The NZ International Film Festival has started to reveal some of the films that will feature in the 2012 Festival, which starts in Auckland on July 19th.

Two documentaries have been announced, the long awaited Marley, and Crazy Horse. Marley is the “authorised” biography of Jamaican musician Bob Marley and directed by Kevin Macdonald (The Last King of Scotland). The film features interviews from those who knew him best throughout periods of his life, and the project was given the blessing of Marley’s family.

According to Macdonald, his approach to Marley was to make the film as straightforward as possible. As he told The Independent, "I thought, 'I am going to make a very, very simple film'. I guess it's the most conventional film I've ever made in terms of style. It's about Bob and it's about people talking. It's oral history, I suppose. That was the concept: to let the complicated story be presented in the simplest way."

Crazy Horse is the final in legendary documentary maker Frederick Wiseman’s trilogy on iconic French institutions. Following on from 1996’s La Comédie-Française, and 2009’s La Danse - Le Ballet de L’Opera de Paris, Wiseman now takes us behind the scenes inside the famous Parisian Cabaret club Crazy Horse in what is being described as his most entertaining film yet.

Also announced this week was the comedy Your Sister’s Sister from writer/director Lynn Shelton (Humpday). Staring Emily Blunt and Rosemaire De Witt, as straight and gay siblings respectively, they both set their sights on, for quite different reasons, a grieving young man played by Mark Duplass.


The Festival brochure will hit the streets on June 26th, giving you plenty of time to wade through what will no doubt be another extensive list of films from here and around the world. To find out when the NZIFF is passing through your town, head to www.nzff.co.nz - although if you’re in the provinces the festival may take a while to get to you.

 Hitting Auckland this week though is the first ever Resene Architecture and Design Film Festival at Rialto Cinemas Newmarket, from the 10th – 20th May. As the title suggests this festival is dedicated to architecture and design and features both films premiering in New Zealand and some returning favourites.  

I’m a fan of architecture films - they are often the first films I look for in the NZIFF catalogue each year as the subject matter benefits immensely from the big screen experience.

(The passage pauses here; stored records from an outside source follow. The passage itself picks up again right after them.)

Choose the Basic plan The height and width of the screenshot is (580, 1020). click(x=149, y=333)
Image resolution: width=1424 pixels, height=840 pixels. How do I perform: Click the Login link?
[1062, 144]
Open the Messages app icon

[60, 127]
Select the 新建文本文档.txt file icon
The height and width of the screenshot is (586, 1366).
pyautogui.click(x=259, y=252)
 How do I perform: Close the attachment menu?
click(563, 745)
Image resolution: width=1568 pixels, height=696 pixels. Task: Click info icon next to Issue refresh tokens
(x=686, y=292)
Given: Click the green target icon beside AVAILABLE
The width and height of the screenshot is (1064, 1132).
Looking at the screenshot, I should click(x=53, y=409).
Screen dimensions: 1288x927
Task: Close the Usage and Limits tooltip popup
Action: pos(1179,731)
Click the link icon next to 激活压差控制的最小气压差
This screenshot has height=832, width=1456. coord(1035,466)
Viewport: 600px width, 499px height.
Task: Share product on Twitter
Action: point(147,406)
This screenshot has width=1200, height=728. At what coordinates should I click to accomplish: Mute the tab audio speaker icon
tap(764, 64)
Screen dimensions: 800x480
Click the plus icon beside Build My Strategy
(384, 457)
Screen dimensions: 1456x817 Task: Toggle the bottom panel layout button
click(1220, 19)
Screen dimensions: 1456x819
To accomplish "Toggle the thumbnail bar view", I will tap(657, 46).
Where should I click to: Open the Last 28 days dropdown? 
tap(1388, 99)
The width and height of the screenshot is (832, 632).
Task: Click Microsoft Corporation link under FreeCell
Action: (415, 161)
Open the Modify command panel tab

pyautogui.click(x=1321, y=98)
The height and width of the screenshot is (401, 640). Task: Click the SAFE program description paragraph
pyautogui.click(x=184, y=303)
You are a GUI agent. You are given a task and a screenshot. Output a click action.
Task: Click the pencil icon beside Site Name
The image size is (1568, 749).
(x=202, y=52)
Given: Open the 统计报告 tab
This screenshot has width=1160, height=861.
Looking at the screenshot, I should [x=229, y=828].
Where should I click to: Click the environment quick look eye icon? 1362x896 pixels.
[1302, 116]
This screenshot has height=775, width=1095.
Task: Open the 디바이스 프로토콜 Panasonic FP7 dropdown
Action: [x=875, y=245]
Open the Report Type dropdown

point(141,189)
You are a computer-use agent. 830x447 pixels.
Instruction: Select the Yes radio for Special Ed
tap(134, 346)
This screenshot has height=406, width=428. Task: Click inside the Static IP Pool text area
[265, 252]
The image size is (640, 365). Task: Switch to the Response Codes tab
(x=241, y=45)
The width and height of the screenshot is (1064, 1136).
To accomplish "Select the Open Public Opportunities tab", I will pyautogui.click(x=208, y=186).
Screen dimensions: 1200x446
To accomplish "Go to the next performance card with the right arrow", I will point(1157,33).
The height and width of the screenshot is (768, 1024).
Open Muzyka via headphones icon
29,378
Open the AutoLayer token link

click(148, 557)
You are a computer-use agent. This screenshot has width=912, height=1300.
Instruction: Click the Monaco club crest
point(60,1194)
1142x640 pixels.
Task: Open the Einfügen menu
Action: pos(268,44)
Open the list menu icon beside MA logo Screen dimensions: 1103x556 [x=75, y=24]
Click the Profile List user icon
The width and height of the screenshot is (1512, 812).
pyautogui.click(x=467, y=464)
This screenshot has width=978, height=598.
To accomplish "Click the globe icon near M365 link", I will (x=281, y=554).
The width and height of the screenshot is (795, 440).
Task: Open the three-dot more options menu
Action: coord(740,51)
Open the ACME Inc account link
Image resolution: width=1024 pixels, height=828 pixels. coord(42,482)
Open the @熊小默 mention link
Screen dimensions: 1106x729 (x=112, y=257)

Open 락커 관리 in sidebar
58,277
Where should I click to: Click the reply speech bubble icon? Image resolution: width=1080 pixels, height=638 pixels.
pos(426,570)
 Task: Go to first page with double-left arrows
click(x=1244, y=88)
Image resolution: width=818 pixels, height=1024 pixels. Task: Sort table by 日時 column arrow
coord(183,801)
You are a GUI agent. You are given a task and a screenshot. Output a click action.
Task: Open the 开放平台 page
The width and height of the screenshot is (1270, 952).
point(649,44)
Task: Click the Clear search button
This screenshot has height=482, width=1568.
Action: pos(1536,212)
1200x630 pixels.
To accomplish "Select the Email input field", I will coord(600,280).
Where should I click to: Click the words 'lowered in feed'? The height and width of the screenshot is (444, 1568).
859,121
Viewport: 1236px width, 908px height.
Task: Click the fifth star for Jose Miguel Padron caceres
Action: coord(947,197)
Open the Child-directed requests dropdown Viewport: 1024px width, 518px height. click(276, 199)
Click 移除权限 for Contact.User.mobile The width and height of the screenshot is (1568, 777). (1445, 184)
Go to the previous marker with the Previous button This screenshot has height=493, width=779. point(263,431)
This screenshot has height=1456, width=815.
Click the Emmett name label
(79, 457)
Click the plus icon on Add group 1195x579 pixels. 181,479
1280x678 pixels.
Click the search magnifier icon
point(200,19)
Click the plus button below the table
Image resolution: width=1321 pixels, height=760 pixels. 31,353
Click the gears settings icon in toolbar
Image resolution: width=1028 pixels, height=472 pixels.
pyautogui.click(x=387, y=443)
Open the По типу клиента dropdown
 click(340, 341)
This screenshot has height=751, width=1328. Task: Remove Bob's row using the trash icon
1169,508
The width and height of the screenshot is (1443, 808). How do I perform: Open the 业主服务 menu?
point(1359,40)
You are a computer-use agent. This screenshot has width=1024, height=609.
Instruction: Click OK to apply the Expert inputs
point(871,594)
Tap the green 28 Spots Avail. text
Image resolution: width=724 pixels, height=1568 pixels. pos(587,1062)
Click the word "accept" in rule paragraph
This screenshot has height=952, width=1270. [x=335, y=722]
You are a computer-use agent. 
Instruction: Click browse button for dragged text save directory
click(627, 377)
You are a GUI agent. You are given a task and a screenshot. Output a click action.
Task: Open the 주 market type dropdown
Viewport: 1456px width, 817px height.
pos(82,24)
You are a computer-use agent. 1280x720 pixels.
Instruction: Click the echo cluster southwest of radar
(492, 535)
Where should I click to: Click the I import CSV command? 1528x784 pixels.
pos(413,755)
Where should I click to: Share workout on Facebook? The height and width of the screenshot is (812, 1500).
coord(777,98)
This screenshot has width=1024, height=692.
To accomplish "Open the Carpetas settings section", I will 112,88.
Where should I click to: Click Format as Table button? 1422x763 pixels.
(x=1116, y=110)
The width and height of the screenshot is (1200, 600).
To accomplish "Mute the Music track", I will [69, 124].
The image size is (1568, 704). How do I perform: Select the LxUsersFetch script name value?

I almost always come away reminded of the importance of architecture to how we live and our sense of ourselves and our place, and intrigued by where the architect’s inspiration comes from. Perhaps more importantly though, I simply love the incredible houses they produce - particularly of the mid-century kind - and dream of living in one myself.

I will most likely be drooling my way through Modern Tide: Midcentury Architecture on Long Island (which includes the work of Frank Lloyd Wright, Marcel Breuer, Andrew Geller and Philip Johnson), Desert Utopia: Midcentury Architecture in Palm Springs (speaks for itself) and Coast Modern (an exploration of modernist architecture on the West Coast of North American).

There are also films that focus on the architects Philip Johnson, Rem Koolhaas, William Krisel, John Lautner, John Portman, Donald Wexler, as well as films that celebrate the textile and furniture design of Lucienne and Robin Day, the architecture of the Antwerp’s Central Station, and the work of the great architectural photographer Julius Shulman.